◆ **INPUT ROWS**:
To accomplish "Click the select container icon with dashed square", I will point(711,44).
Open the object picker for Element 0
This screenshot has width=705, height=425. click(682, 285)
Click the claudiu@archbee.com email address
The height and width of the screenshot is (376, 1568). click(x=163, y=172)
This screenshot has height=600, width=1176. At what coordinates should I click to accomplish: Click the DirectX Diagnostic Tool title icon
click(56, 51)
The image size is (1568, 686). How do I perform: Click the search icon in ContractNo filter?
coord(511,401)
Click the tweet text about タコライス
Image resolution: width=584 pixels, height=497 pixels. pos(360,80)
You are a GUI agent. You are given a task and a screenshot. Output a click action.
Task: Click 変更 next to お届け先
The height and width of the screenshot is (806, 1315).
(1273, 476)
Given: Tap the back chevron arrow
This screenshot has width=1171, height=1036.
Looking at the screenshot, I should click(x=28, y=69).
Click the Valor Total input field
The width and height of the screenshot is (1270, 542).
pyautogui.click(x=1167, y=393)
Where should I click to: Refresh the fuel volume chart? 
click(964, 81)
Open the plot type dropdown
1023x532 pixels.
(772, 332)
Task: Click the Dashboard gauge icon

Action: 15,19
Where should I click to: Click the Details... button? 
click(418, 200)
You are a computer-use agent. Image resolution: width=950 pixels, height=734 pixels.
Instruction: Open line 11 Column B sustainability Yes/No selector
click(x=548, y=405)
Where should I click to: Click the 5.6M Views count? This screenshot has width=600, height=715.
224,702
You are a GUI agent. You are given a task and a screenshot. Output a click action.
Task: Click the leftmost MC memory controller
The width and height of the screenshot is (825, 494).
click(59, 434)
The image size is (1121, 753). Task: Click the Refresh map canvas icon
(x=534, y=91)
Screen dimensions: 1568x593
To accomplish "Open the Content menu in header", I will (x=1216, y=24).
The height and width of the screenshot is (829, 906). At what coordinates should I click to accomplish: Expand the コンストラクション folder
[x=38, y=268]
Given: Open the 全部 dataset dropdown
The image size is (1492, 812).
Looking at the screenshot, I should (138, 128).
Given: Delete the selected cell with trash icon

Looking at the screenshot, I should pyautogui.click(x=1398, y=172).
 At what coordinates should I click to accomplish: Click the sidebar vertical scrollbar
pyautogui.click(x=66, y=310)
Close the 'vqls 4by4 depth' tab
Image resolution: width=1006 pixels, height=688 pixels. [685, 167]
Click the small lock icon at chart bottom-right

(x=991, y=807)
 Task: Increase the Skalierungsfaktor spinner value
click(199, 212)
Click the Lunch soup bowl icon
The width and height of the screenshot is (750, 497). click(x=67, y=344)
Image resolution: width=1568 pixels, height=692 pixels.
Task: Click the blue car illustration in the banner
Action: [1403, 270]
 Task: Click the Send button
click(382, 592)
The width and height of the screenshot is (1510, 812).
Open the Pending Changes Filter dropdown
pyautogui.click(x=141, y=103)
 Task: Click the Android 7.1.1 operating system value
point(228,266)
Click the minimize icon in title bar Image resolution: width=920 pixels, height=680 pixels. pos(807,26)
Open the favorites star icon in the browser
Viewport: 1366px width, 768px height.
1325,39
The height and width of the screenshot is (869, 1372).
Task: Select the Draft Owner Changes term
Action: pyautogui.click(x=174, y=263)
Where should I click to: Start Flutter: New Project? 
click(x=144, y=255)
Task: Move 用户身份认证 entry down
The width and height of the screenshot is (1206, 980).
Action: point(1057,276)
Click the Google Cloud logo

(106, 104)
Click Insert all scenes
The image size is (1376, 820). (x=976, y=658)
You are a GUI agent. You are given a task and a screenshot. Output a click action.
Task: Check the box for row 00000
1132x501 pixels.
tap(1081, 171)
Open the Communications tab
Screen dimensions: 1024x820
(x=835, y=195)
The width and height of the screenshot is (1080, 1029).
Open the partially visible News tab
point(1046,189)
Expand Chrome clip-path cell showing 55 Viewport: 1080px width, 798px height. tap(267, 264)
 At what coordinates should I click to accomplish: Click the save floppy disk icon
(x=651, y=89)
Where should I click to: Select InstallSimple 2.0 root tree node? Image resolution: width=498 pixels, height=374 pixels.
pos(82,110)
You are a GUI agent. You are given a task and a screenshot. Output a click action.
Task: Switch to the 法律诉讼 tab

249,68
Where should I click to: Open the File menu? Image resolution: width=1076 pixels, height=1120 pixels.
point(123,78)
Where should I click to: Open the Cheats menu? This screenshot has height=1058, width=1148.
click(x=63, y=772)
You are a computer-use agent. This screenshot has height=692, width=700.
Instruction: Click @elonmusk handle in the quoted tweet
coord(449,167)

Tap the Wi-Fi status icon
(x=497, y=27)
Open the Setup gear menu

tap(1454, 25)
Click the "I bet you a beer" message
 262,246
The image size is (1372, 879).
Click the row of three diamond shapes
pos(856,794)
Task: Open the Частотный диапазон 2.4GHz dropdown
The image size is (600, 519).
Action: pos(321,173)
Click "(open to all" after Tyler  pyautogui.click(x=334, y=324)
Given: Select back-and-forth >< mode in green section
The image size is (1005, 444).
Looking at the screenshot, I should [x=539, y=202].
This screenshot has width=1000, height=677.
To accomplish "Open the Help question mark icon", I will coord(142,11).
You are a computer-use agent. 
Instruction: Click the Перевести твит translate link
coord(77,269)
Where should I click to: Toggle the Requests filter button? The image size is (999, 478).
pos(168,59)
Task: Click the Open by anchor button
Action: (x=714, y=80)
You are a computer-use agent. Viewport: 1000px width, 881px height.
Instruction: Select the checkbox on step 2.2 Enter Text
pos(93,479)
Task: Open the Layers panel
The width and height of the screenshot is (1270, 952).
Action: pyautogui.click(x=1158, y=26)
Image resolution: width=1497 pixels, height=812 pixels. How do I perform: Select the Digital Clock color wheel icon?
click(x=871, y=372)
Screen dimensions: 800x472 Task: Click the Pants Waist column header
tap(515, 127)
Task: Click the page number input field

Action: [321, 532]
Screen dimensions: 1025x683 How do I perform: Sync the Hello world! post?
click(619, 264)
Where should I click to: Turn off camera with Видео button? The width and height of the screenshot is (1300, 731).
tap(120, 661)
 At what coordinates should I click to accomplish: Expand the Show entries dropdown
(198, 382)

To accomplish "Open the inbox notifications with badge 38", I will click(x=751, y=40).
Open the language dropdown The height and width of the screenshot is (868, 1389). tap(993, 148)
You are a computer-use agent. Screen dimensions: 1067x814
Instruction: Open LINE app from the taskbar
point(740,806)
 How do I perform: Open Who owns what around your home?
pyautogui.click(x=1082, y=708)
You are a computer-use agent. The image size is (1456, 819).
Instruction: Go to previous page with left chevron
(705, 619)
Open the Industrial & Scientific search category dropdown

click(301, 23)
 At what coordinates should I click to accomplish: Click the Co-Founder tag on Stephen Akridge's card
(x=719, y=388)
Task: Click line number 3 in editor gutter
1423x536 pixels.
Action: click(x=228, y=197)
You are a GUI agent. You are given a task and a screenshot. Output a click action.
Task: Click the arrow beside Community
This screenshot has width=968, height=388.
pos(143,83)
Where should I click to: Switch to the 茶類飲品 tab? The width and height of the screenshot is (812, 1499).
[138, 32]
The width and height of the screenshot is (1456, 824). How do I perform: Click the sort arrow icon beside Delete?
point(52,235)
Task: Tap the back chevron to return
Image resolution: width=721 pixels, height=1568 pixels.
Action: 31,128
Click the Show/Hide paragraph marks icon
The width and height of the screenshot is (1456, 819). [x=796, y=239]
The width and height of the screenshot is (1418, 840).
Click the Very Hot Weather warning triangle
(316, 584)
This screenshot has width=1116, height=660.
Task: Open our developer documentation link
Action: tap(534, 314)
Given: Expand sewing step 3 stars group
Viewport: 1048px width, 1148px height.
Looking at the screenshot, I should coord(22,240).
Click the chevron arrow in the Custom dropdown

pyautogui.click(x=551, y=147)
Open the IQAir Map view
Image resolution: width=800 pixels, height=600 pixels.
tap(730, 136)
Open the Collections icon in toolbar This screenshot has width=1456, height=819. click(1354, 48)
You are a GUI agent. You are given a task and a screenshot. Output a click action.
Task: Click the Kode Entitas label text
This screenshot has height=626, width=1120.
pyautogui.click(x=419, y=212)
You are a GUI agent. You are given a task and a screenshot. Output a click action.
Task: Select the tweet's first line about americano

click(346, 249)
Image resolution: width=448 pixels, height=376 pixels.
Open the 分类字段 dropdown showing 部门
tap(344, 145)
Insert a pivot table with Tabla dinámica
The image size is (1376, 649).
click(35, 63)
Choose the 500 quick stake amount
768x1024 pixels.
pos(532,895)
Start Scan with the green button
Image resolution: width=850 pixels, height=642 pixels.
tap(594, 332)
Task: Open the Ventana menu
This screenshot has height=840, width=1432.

◆ **WHAT IS REQUIRED**: Rename "toolbar" as "top bar" in the material from the line with "Open the IQAir Map view" up to and including the line with "Open the Collections". Return only those lines, with nothing else changed.

◆ **RESULT**:
Open the IQAir Map view
Image resolution: width=800 pixels, height=600 pixels.
tap(730, 136)
Open the Collections icon in top bar This screenshot has width=1456, height=819. click(1354, 48)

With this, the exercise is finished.